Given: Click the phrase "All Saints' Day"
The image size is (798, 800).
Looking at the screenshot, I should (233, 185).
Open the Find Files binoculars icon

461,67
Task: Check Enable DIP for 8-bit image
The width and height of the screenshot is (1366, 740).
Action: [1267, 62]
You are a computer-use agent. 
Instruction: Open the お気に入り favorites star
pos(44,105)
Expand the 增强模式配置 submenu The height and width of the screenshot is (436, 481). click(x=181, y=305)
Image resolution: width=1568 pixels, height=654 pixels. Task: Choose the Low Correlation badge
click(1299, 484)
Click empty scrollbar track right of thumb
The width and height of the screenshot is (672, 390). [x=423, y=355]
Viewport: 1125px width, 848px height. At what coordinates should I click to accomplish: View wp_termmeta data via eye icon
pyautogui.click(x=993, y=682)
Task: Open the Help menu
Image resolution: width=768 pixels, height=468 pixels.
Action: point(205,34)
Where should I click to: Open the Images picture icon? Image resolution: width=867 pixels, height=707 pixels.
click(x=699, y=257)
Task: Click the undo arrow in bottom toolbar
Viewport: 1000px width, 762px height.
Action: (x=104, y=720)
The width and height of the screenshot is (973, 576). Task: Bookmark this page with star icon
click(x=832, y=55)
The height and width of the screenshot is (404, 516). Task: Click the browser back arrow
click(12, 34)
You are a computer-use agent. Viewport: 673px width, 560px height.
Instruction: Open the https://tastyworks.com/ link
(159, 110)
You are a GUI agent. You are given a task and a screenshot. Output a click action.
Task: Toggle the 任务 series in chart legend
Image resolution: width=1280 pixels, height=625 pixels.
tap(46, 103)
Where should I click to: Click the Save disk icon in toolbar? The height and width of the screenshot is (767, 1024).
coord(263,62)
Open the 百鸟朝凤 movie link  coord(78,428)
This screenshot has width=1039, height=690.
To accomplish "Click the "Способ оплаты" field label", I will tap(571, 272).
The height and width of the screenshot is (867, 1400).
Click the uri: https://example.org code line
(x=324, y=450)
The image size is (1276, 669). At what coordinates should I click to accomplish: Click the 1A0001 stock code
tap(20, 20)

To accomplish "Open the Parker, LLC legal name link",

■ ■ ■ ■ ■

#### Work instruction
Scan the records for the word "computer" and copy every line where it is found.

#### Answer to the exercise
You are a computer-use agent. 
You are a computer-use agent. Viewport: 673px width, 560px height.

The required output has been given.